What do you think the state of poetry in Oregon is today, and how can we encourage a flourishing scene?
Things got pretty fractured during the pandemic. Poetry is an oral tradition, so readings are imperative. Different groups across Oregon continue to have readings, which is super important. Unfortunately, there is not as much press as there used to be. Books used to get reviewed by larger newspapers in Oregon and poems came out in the print issue. It’s important to make poetry accessible to others, not only in the small poetry world. It’s also important to be in critique groups — I’m in two — and share your poems with other people you respect, to create a sense of community open to everyone.
What advice can you give younger poets and those seeking to publish their work?
Persistence, persistence, persistence. It really is about resilience and perseverance. Not only do you have to believe in your work, but you have to decide that you want an audience, and not only want to write for yourself, but decide that you need an audience. Also, think about having a publicist for small-press books. Once you have your book published with a small press, a publicist will help you get readings and interviews, find what contests to apply to, and what rewards you might be eligible for. It’s taking yourself seriously and doing the legwork to get yourself out there, and hiring someone who can help you. When it comes to agents, it’s almost impossible to get an agent as a poet unless you’re already well known. From what I’ve learned, a publicist will likely be the best thing. I do think it can make a difference and help a poet feel hopeful.
Who are your favorite poets that everyone should read?

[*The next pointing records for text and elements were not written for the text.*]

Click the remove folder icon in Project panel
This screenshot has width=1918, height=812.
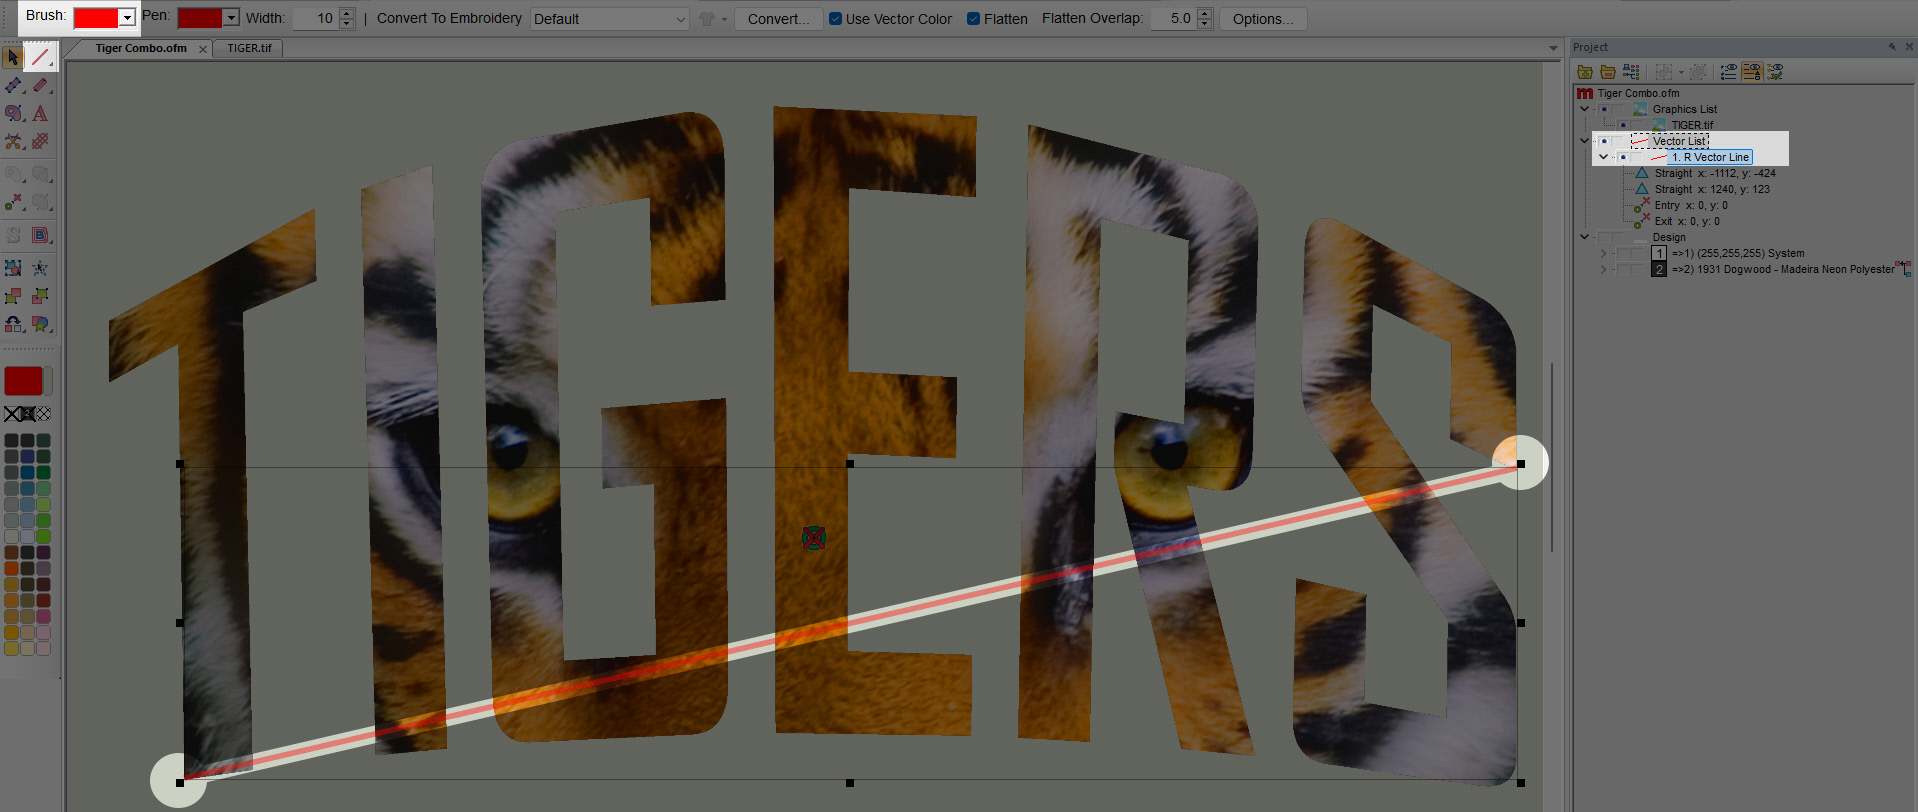pyautogui.click(x=1608, y=72)
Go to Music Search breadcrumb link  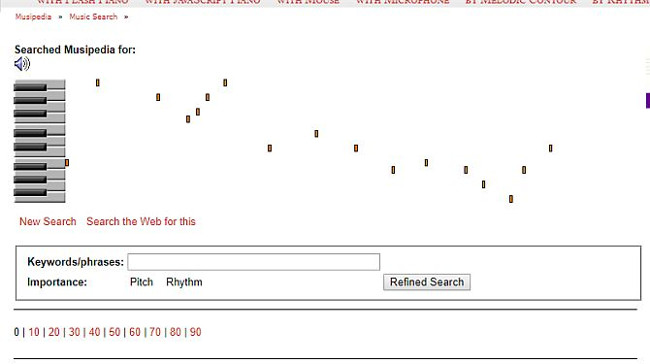[93, 17]
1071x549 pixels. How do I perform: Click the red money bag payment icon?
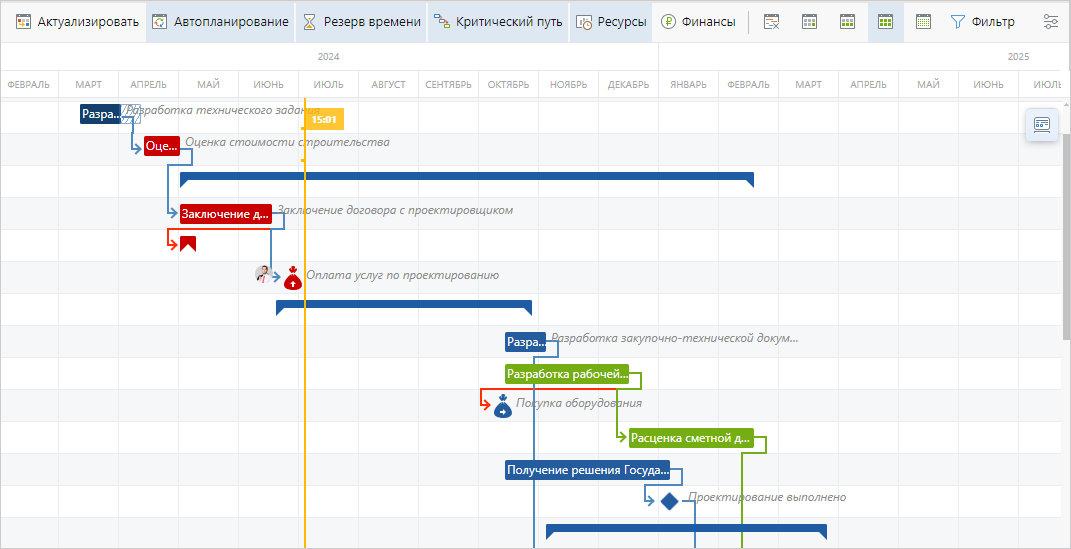coord(293,277)
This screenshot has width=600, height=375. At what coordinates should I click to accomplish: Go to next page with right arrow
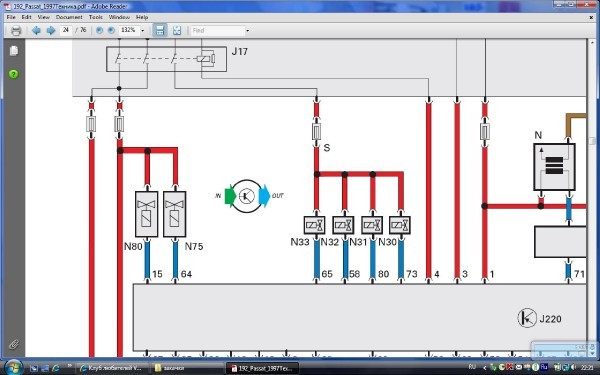pos(51,30)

Right now, I’m reading work by Poet Laureate Ada Limón and Husbandry by Matthew Dickman. The poets that influenced me the most and certainly helped me feel like my life and the lives of women mattered are Adrienne Rich, Carolyn Forché, Anne Sexton, and Sylvia Plath. Ilya Kaminsky as well … and Edward Hirsch is very important to me. I love his poems about the Jewish experience and his books on how to read poems, as well as his glossary.
One Response
Attention to mental health is again on the rise and Ms. Schneberg’s book provides the reader with a broad historical arc as well as zeroing in on a wide span of diversity, including fascinating (and dark) individual cases. Thank you!